==== Supplied data ====

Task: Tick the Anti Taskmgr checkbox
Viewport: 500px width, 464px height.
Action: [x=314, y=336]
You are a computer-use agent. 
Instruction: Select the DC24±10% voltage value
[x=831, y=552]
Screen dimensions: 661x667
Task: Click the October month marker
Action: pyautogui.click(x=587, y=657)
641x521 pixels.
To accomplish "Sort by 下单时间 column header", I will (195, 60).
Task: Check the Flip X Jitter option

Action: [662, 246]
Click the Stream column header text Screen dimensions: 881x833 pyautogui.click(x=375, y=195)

====
==== Supplied data ====

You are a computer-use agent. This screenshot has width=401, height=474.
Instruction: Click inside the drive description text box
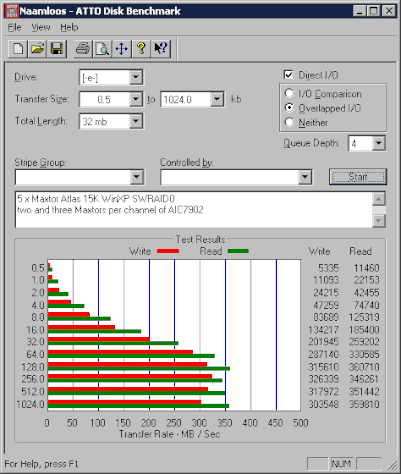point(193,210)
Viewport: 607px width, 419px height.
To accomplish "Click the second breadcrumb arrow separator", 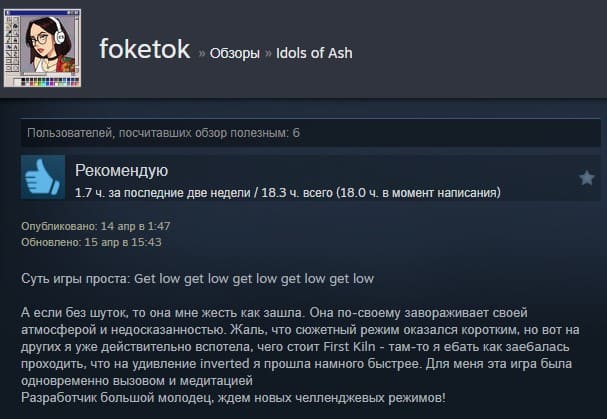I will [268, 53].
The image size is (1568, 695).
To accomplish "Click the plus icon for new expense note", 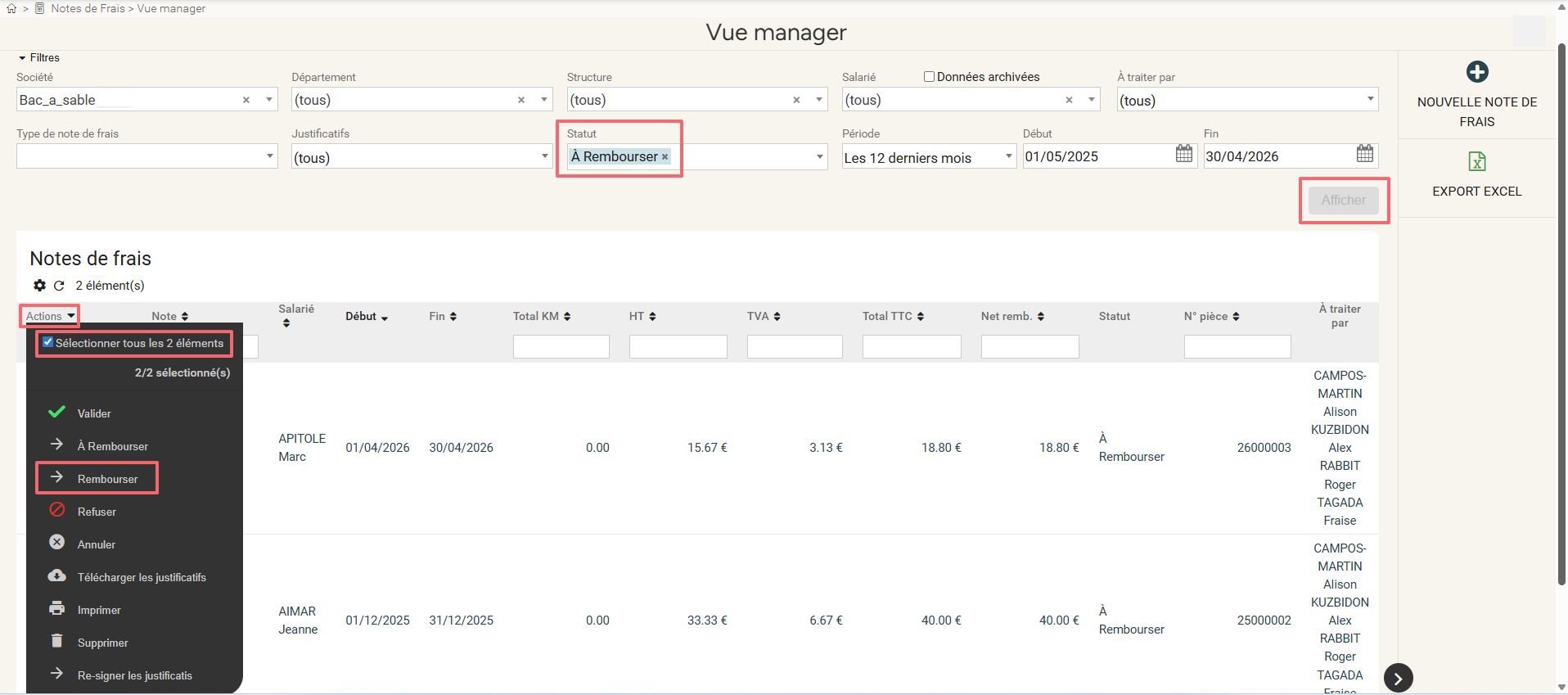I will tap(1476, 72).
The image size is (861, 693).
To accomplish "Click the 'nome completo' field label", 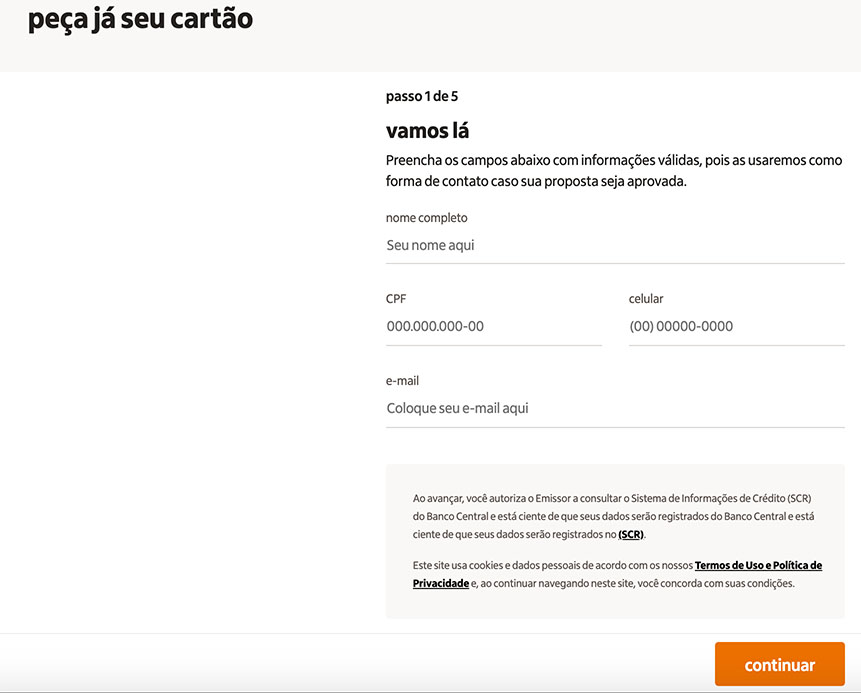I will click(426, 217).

====

| Activity |
In the preceding material, find each line holding the word "image" and copy it out.

| Reply |
The image size is (1568, 695).
The image size is (861, 693).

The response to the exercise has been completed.